What does it take to keep your best employees in the company? Salary? Paid time off? Sure, but the latest Randstad research suggests that the employees’ personal experiences may play a bigger part than many managers may think.
The human resources consulting firm asked Research Now to conduct a survey on 763 respondents of different ages, genders and regions, finding out why workers choose to stay with or leave their current job.
The findings revealed that employees care about their experiences in the company as much as the practical elements of the job. “The intangible benefits and day-to-day experiences at work have risen in importance.
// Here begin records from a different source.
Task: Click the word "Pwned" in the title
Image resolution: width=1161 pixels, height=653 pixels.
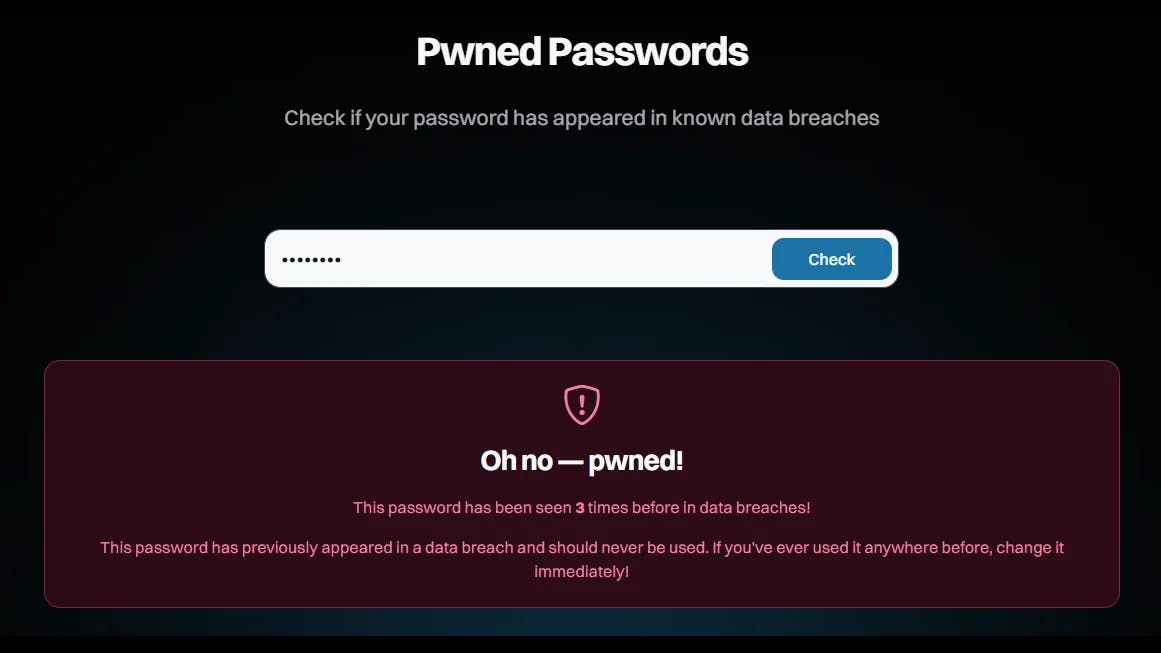Action: coord(468,51)
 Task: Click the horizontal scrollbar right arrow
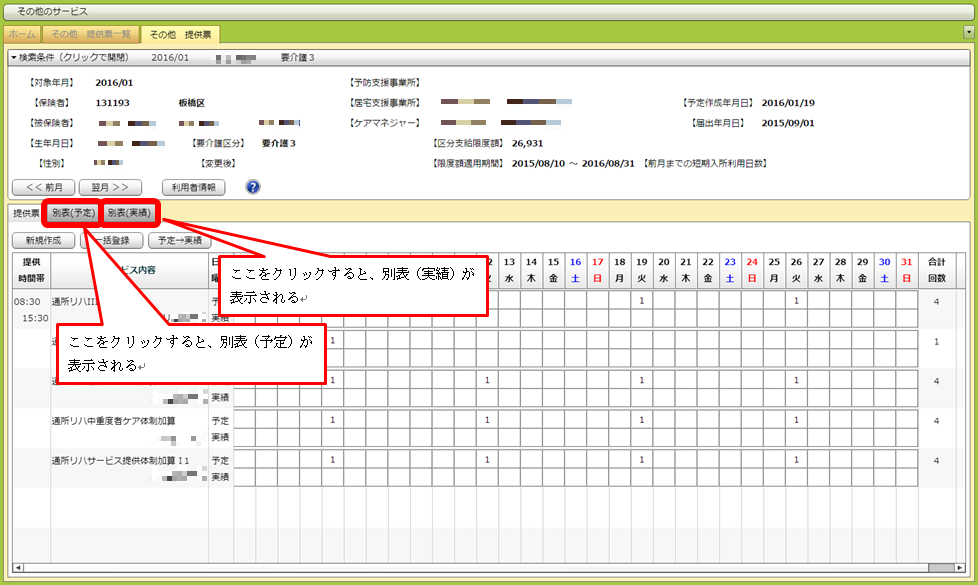point(959,568)
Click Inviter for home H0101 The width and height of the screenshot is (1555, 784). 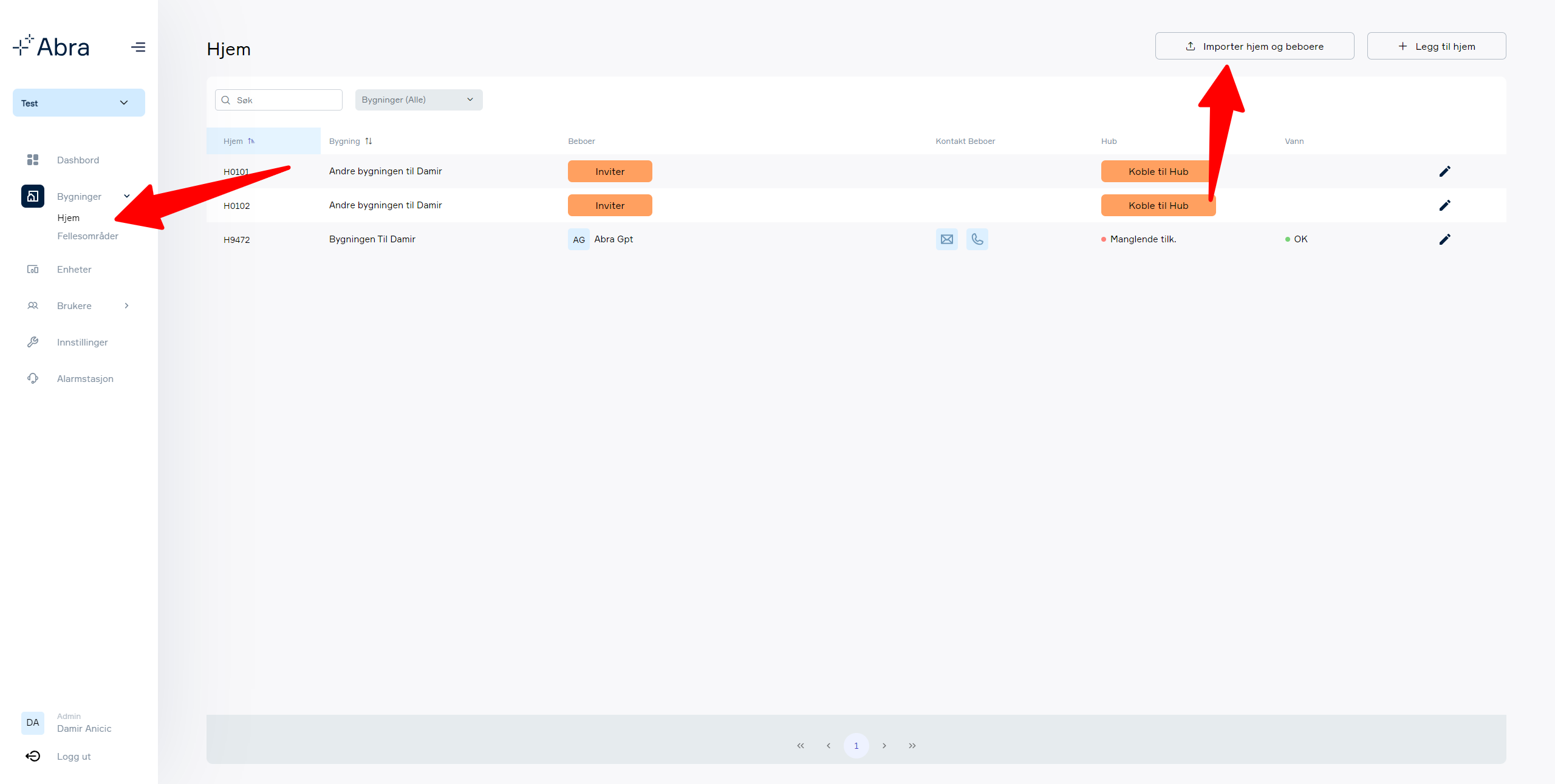pos(610,171)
If the full spectrum of values – emotional, financial and lifestyle – aren’t being met, workers will easily find opportunities elsewhere,” said Jim Link, chief human resources officer of Randstad North America.
Modern workers are expecting greater control over their lives, and with the rise of gig economy, more office workers are willing to jump on board for a more balanced life:
• 46% are considering leaving their jobs within the next year to join the gig economy.
• 82% expect pay raises every year to stay with their current employers.
• 63% wouldn’t consider job opportunities that offer fewer than 15 paid vacation days annually.
• 36% are considering leaving their current jobs because they don’t have the ability to work remotely.
As mentioned, personal relationships and respect carry important weight from the employee’s perspective. They might not say anything, but they probably see everything:
• 59% feel their companies view profits or revenues as more important than how people are treated.
• 60% have left jobs, or are considering leaving, because they don’t like their direct supervisors.
• 53% percent have left jobs, or considered leaving, because they believe their employers don’t recruit or retain high-performing individuals.
Company culture and work environment make up a large part of employee experience. As you may have guessed, office politics drives away some of your most productive workers.
• 38% of workers want to leave their jobs due to a toxic work culture or one where they don’t feel they fit in.
• 58% have left jobs, or are considering leaving, because of negative office politics.
• 46% say their teams/departments are understaffed, so they are seeking or considering employment elsewhere.
• Most (86%) would not apply for or continue to work for a company that has a bad reputation with former employees or the general public.
• 65% would likely leave if their employers were being negatively portrayed in the news or on social media because of a crisis or negative business practices.
Other negative personal experiences were often related to poor workplace culture according to the research and could be rectified with better leadership.
Besides personal experiences, career advancement is another aspect that employees consider:
• 58% agree their companies don’t currently have enough growth opportunities for them to stay longer term.
• 69% would be more satisfied if their employers better utilised their skills and abilities.
• 57% say they need to leave their current companies in order to take their careers to the next level.
Even when an employee stays, it doesn’t necessarily mean they are happy with the job, suggested by the findings:
• 54% of employees, regardless of gender, feel pressure to stay at jobs they don’t enjoy because they are the primary financial providers for their families.
• 71% admit they stay in their current jobs because it’s easier than starting something new.
• 78% say their benefits packages are as important as their salaries in keeping them at their current employers.
• 56% don’t seek out or consider other job opportunities because they’d have to start with less paid time off.